## EXERCISE BRIEF
Before copying, remove every picture, and then repeat all entries below precisely as written.

+++ DATA FOR REVIEW

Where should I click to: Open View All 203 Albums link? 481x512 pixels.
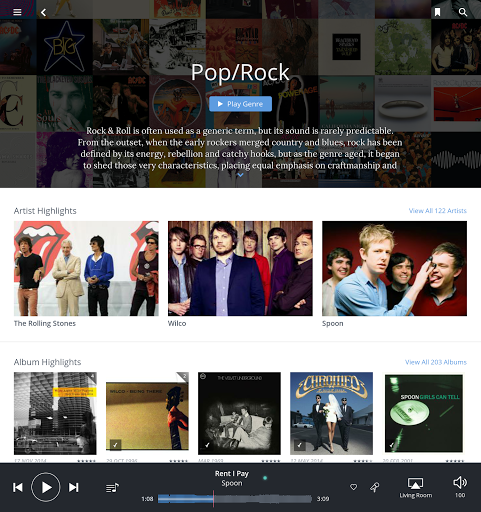point(436,362)
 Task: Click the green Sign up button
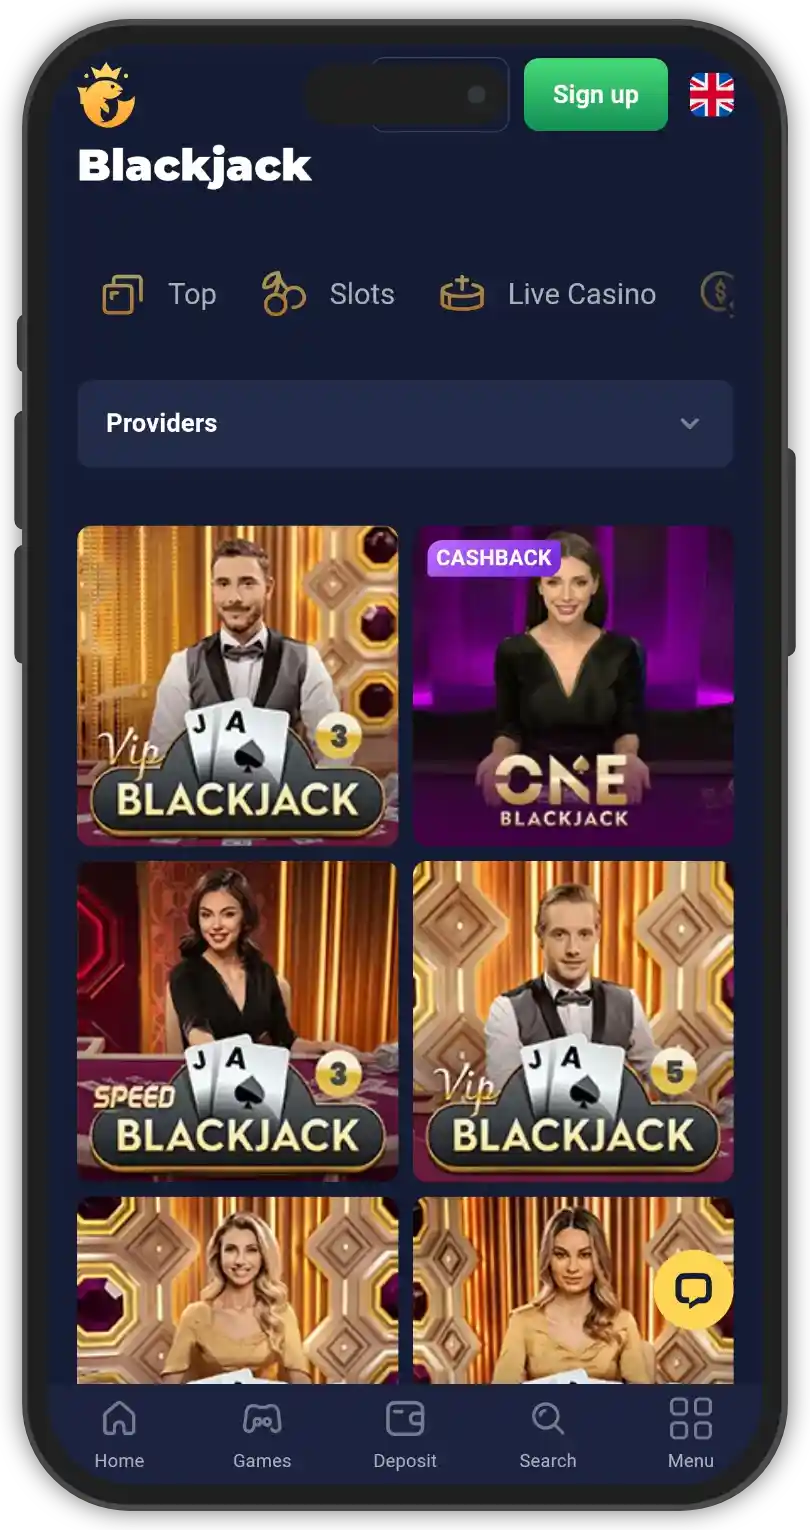tap(596, 94)
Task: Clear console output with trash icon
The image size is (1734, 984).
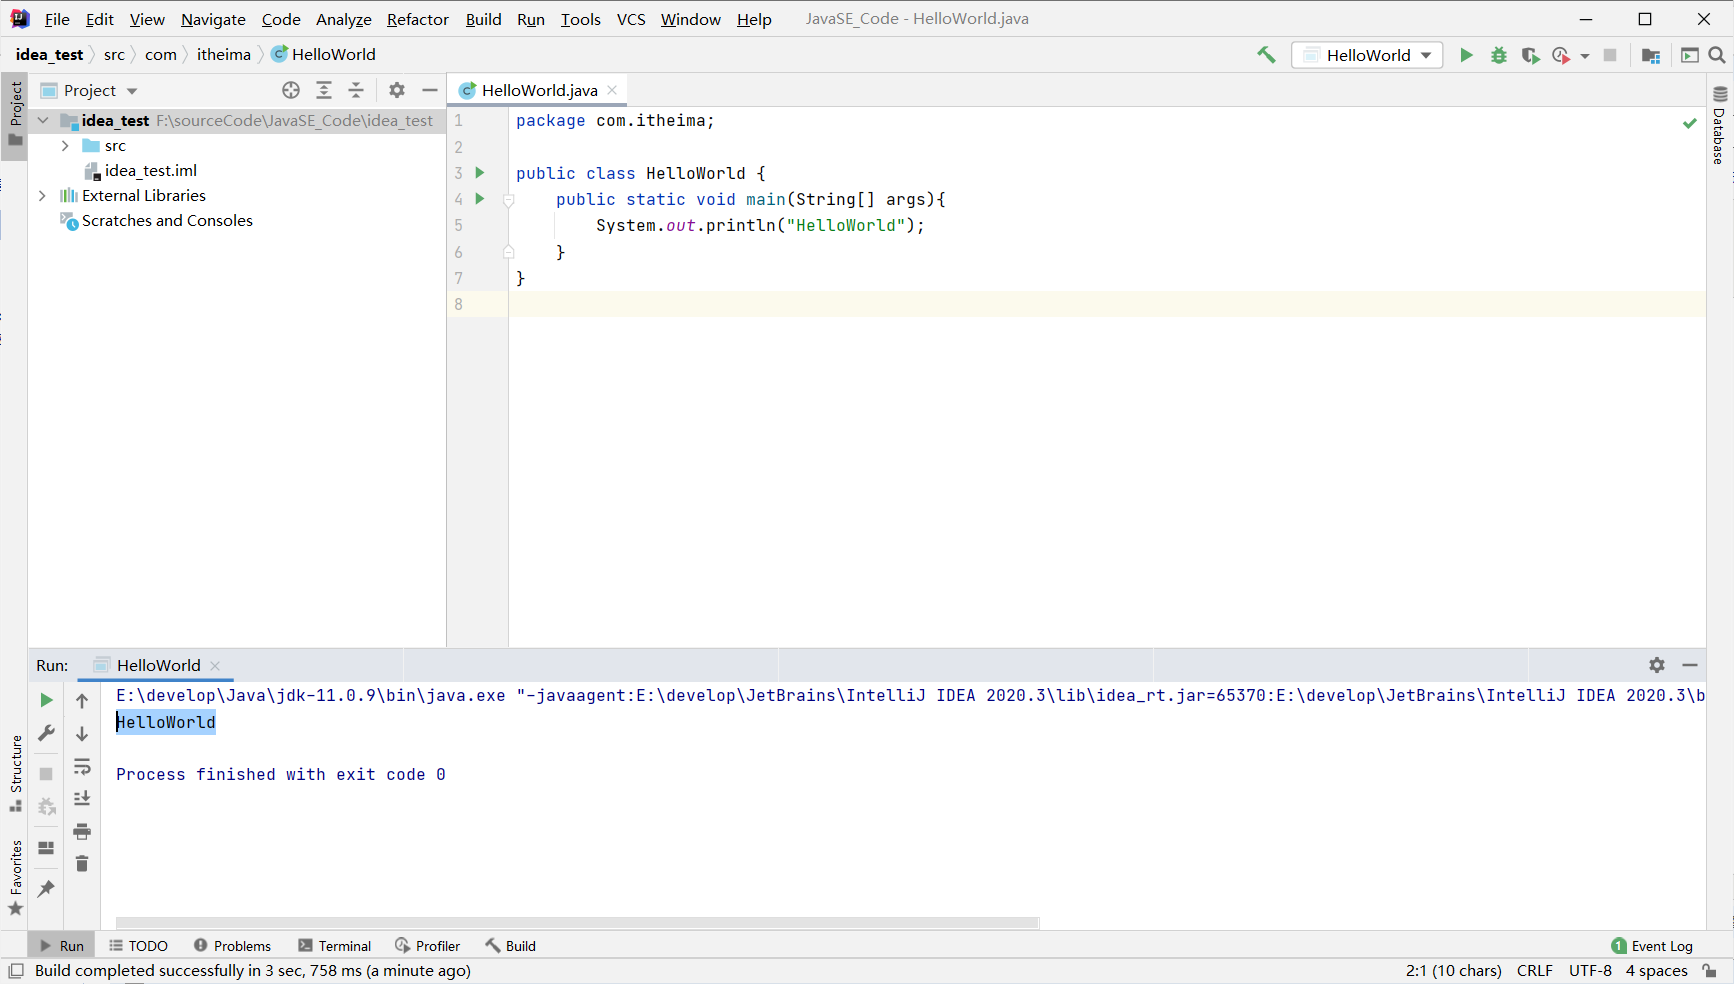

++++++

## RESULT
Where should I click to: Open View All 203 Albums link? 481x512 pixels.
point(436,362)
 Task: Click the green Sign up button
tap(596, 94)
Task: Clear console output with trash icon
The image size is (1734, 984).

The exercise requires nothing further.